Renungan Minggu, 29 Maret 2015 – Minggu Palmarum
Minggu Prapaskah VI memiliki makna ganda, yaitu Minggu Palmarum dan Minggu Sengsara. Dalam penceritaan di Minggu Palmarum, penduduk Yerusalem mengelu-elukan Yesus dengan nyanyian “Hosana”. Namun, di Minggu Sengsara, umat yang semula menyanjung Yesus berubah menjadi kumpulan orang yang melampiaskan kemarahannya dan kebenciannya, sehingga Yesus disalibkan. Dengan demikian, di Minggu Prapaskah VI terkandung dua makna yang paradoksal. Realitas yang paradox adalah kedua makna yang mengandung kebenaran, namun juga memiliki sifat yang kontradiktif. Walter Brueggemann dalam Text for Preaching Year B menyarankan agar pengkhotbah memiliki salah satu dari dua dimensi Minggu Prapaskah VII, yaitu Minggu Palma atau Minggu Sengsara. Namun, perlu diingat bahwa pemilihan tema liturgis Minggu Sengsara tidak dimaksudkan sebagai pemberitaan firman yang mengulas kisah Jumat Agung. Makna Minggu Sengsara merupakan liturgi yang mempersiapkan umat untuk menghayati makna perayaan Triduum (trihari, suci), yaitu Kamis Putih, Jumat Agung, Sabtu Sunyi, dan Paskah. Dalam hal ini pengkhotbah dapat mengulas lebih mendalam penafsiran Yesaya 50:4-9 dan Mazmur 31:10-17.

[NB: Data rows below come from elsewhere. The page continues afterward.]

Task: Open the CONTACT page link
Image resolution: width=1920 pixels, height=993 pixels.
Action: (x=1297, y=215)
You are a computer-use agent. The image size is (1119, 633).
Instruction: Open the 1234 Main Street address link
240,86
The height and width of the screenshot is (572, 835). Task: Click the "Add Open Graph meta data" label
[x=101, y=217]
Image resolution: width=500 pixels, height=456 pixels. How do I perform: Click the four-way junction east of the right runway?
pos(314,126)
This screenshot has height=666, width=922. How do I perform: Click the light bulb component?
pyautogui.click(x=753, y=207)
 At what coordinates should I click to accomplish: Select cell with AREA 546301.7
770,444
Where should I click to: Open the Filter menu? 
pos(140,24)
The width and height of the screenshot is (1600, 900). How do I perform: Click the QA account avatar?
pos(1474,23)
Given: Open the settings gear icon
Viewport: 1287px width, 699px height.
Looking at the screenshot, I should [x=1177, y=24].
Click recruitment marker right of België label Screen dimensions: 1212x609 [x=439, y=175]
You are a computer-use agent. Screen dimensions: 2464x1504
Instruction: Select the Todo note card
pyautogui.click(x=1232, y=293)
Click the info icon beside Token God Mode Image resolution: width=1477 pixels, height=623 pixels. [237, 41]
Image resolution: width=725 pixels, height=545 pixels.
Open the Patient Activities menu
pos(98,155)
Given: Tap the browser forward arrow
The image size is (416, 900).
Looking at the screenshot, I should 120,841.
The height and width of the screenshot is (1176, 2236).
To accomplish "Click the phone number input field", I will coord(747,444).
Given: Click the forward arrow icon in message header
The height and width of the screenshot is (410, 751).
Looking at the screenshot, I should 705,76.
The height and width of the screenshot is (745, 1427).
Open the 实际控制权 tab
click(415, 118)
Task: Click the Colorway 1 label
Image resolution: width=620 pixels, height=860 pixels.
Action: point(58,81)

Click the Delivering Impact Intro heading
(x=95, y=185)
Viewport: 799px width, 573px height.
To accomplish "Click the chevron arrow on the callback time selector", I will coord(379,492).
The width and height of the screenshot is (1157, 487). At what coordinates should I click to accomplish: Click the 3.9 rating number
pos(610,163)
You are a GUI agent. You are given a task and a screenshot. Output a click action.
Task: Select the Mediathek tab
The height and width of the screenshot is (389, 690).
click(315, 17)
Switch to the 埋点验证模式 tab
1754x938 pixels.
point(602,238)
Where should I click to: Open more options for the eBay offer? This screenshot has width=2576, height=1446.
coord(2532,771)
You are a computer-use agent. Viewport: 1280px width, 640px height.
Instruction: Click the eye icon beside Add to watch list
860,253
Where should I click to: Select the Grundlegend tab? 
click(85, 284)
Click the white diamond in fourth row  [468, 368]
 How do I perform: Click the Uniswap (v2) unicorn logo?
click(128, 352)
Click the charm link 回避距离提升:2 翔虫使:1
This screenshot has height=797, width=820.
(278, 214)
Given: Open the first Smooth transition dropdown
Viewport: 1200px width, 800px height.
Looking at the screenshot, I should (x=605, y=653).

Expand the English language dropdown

Walaupun pengkhotbah akan memilih salah satu dimensi dari Minggu Prapaskah VI, yaitu Minggu Palma ataukah Minggu Sengsara, namun penekanan salah satu dimensi tersebut tetap perlu menyoroti karakter paradoksalnya. Misalnya menekankan pada Minggu Palma, pengkhotbah tidak boleh lalai bahwa penduduk Yerusalem kelak akan menolak dengan berteriak untuk menyalibkan Yesus. Demikian pula bila pengkhotbah menekankan Minggu Sengsara, ulasan teologis tentang masuknya Yesus ke kota Yerusalem dengan disambut dengan daun-daun palem harus diberi tempat yang proporsional. Dengan memperhatikan dua dimensi secara seimbang, maka perayaan Minggu Prapaskah VI akan dialami oleh umat sebagai perayaan sukacita, namun juga dukacita, puji-pujian dan sikap hormat namun juga pengkhianatan. Dua dimensi yang kontradiktif dalam perayaan Minggu Prapaskah VI mengingatkan umat agar mengembangkan pemahaman iman yang lebih utuh dan luas, sehingga tidak terjebak pada pemahaman ideologis yang sempit dan fanatic. Umat dipanggil memahami diri Kristus secara utuh dan menyeluruh, sehingga mampu mempraktikkannya dalam kehidupan sehari-hari, yaitu bagaimana umat mengembangkan hidup dalam integritas imannya di tengah-tengah sanjungan dan caci maki sesama di sekitar. (Dian Penuntun edisi 19, halaman 211 – 212).